### YOUR INSTRUCTIONS:
Lines from the one containing "Task: Click the account avatar in the header" through the last line of the data are to be returned exactly, both ends included, minus any pictures.
◇ ◇ ◇ ◇ ◇ ◇ ◇
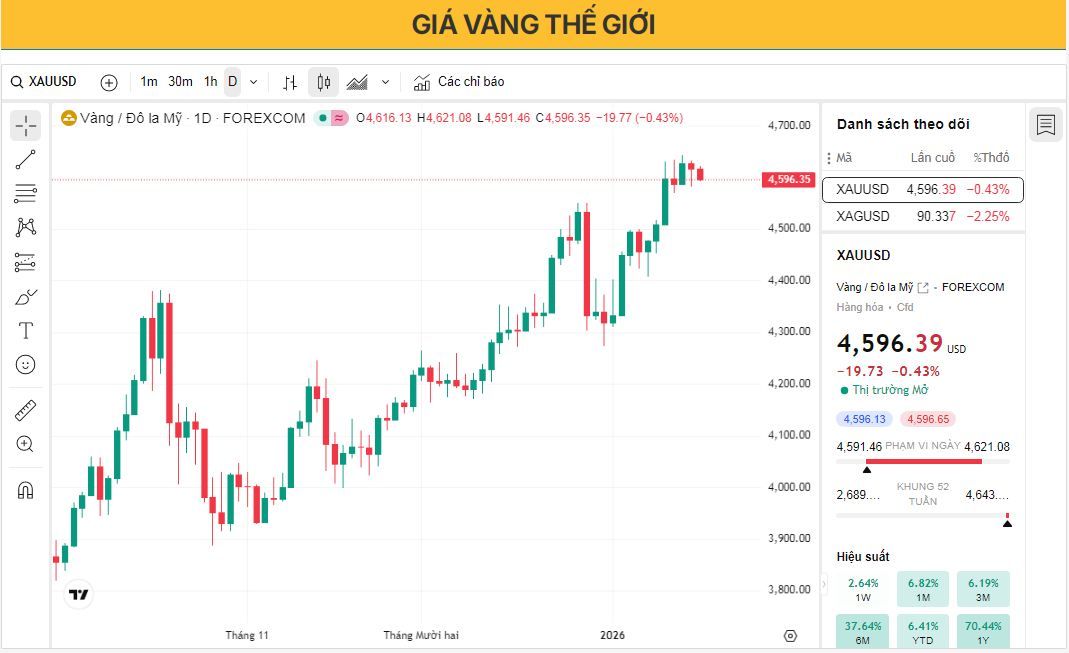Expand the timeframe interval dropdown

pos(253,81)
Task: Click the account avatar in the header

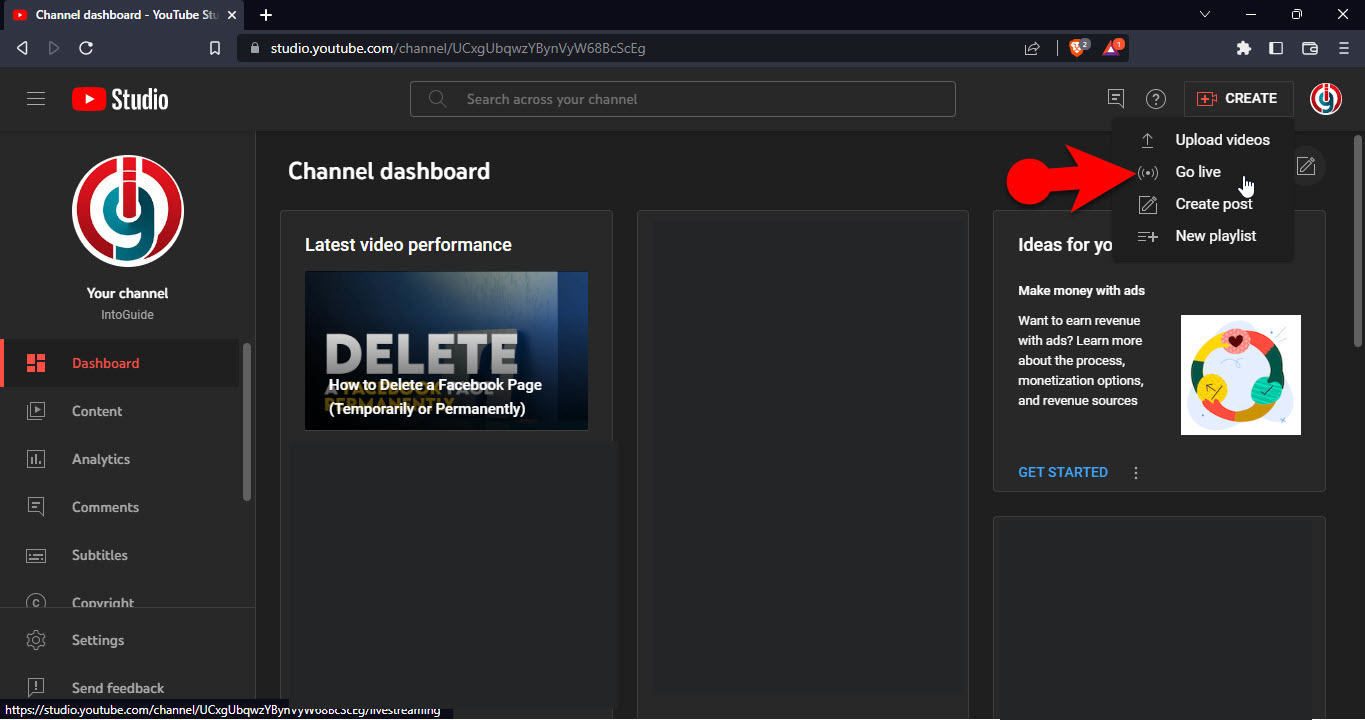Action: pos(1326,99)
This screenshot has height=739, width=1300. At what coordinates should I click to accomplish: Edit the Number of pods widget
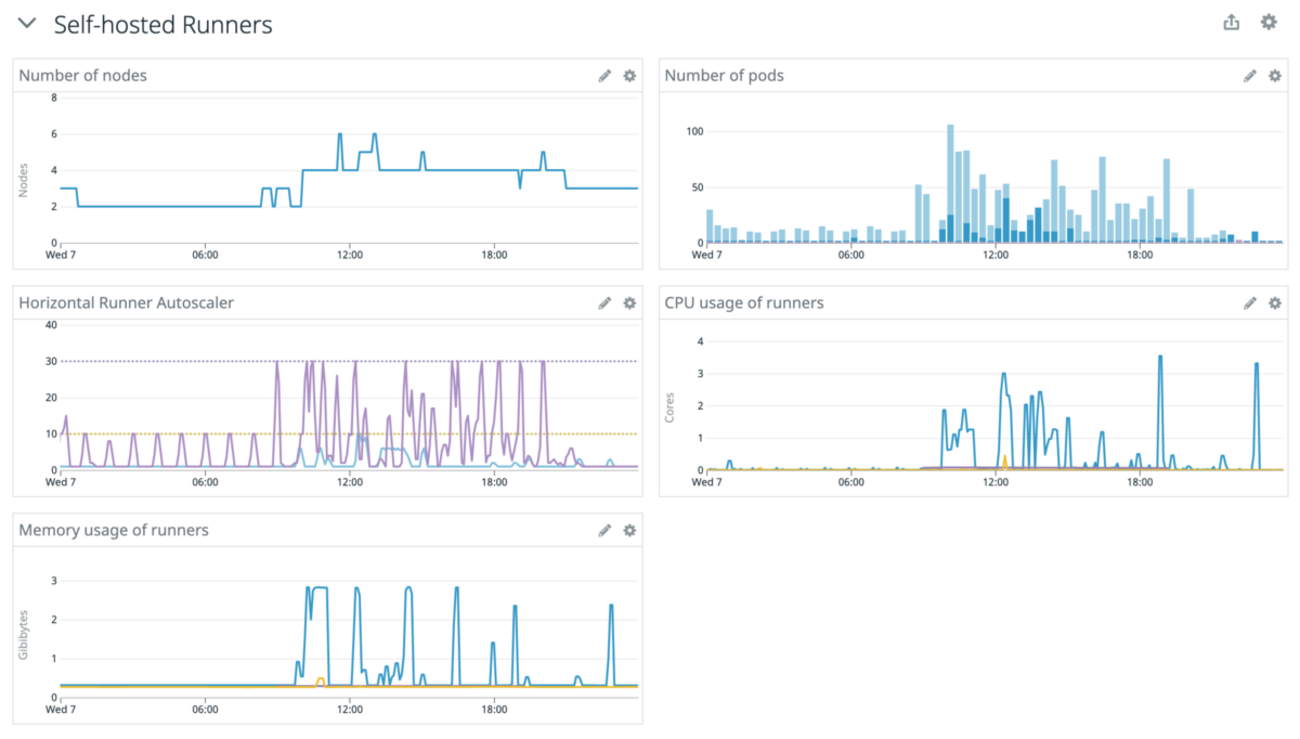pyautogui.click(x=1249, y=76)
◇ ◇ ◇ ◇ ◇ ◇ ◇
### RESULT OF THE EXERCISE:
Task: Click the account avatar in the header

Action: pos(1326,99)
This screenshot has height=739, width=1300. At what coordinates should I click to accomplish: Edit the Number of pods widget
pyautogui.click(x=1249, y=76)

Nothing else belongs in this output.